I disagree. That 45% could be only referring to unpatched games. Sony isn't going to implement something they’re not going to use.
Microbenchmarking AMD’s RDNA 3 Graphics Architecture
On the other hand, VOPD does leave potential for improvement. AMD can optimize games by replacing known shaders with hand-optimized assembly instead of relying on compiler code generation. Humans will be much better at seeing dual issue opportunities than a compiler can ever hope to. Wave64 mode is another opportunity. On RDNA 2, AMD seems to compile a lot of pixel shaders down to wave64 mode, where dual issue can happen without any scheduling or register allocation smarts from the compiler.
It’ll be interesting to see how RDNA 3 performs once AMD has more time to optimize for the architecture, but they’re definitely justified in not advertising VOPD dual issue capability as extra shaders. Typically, GPU manufacturers use shader count to describe how many FP32 operations their GPUs can complete per cycle. In theory, VOPD would double FP32 throughput per WGP with very little hardware overhead besides the extra execution units. But it does so by pushing heavy scheduling responsibility to the compiler.
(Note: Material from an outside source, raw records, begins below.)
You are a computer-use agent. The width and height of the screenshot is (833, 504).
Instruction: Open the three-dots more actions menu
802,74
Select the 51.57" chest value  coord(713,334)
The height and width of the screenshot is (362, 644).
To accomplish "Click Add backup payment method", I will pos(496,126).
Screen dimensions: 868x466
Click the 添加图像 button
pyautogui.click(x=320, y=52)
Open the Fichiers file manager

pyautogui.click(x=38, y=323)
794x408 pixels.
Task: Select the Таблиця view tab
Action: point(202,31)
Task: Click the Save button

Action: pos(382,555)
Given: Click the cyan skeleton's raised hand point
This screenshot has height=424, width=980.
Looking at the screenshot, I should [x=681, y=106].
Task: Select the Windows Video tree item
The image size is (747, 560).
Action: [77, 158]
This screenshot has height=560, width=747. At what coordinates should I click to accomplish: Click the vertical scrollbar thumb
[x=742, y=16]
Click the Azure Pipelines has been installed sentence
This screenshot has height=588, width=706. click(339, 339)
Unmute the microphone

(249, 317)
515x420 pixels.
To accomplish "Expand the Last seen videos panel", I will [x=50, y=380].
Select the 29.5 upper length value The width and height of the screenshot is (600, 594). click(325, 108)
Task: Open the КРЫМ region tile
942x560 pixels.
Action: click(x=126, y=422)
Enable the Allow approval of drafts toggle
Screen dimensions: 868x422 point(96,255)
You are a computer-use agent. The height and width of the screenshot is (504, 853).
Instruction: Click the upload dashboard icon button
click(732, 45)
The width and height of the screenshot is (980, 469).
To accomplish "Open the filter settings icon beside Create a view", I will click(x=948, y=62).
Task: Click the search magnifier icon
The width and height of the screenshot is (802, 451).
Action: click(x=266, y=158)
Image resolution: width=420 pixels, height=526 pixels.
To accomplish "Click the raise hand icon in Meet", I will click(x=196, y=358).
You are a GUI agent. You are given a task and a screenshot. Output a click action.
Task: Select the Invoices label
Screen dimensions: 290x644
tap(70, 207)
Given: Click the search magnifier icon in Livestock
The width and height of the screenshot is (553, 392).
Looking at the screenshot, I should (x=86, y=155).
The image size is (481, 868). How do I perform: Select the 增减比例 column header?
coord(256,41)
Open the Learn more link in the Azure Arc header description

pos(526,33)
AMD is probably aware that compiler technology is not up to the task, and will not get there anytime soon.
The main problem is developers build games first on Nvidia, then port them to AMD. To make things worse, dev won't waste time coding for AMD specific hardware, mainly because AMD are not as popular / widespread as Nvidia hardware.
MSI is already doing away with AMD GPUs.
Consoles on the other hand will utilize dual-issue. It's part of the console feature set and API will make it easier for devs to work with dual-issue.
A good example of a game that best utilize AMD hardware thanks to the consoles is Spider-Man.
This is with AMD supposedly crap RT.
Now imagine when PS5Pro games utilize dual-issue and 3rd gen RT and not to mention AI/ML upscaling on top of that.
Here we can see a glimpse of dual-issue capabilities if AMD hardware was properly utilized.
Microbenchmarking AMD’s RDNA 3 Graphics Architecture
In this test, we’re running a single workgroup to keep the test local to a WGP. Because boost behavior is quite variable on recent GPUs, we’re locking clocks to 1 GHz to drill down on per-clock behavior.
My test is definitely overestimating on Ada for FP32 and INT32 adds, or the assumption of 2.7 GHz clock speed was off.
Unfortunately, testing through OpenCL is difficult because we’re relying on the compiler to find dual issue opportunities. We only see convincing dual issue behavior with FP32 adds, where the compiler emitted v_dual_add_f32 instructions. The mixed INT32 and FP32 addition test saw some benefit because the FP32 adds were dual issued, but could not generate VOPD instructions for INT32 due to a lack of VOPD instructions for INT32 operations. Fused multiply add, which is used to calculate a GPU’s headline TFLOPs number, saw very few dual issue instructions emitted. Both architectures can execute 16-bit operations at double rate, though that’s unrelated to RDNA 3’s new dual issue capability. Rather, 16-bit instructions benefit from a single operation issued in packed-math mode. In other major categories, throughput remains largely similar to RDNA 2.